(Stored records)

'''

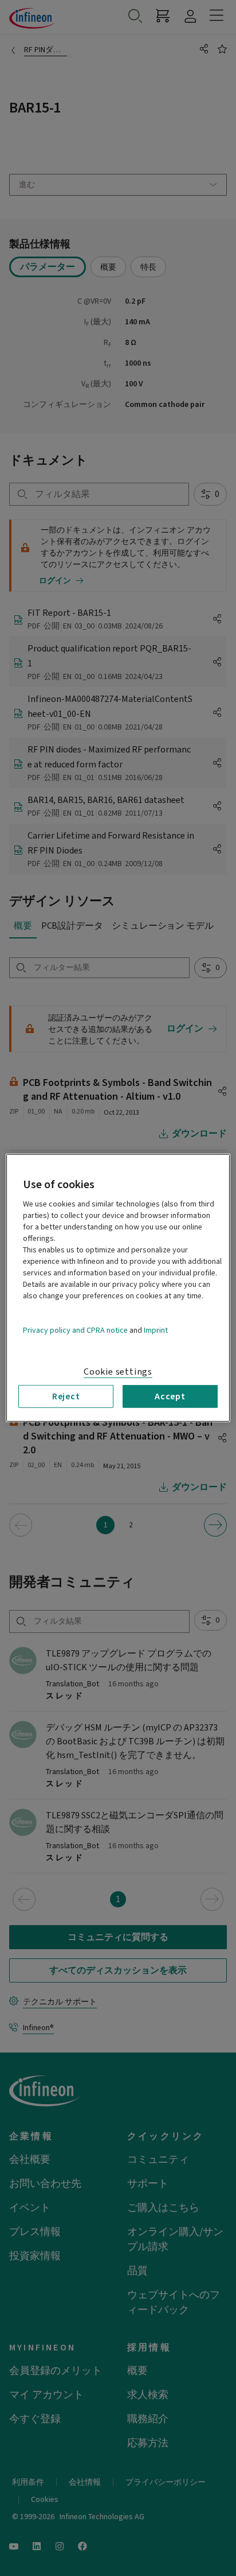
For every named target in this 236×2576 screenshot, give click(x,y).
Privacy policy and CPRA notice (75, 1330)
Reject (66, 1396)
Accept (170, 1396)
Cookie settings (118, 1371)
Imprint (156, 1330)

'''

**EXERCISE DETAILS**
Output all of the records exactly as they appear above, but not the pictures.

**ANSWER FOR THE TASK**
For every named target in this 236×2576 screenshot, give click(x,y).
Privacy policy and CPRA notice (75, 1330)
Reject (66, 1396)
Accept (170, 1396)
Cookie settings (118, 1371)
Imprint (156, 1330)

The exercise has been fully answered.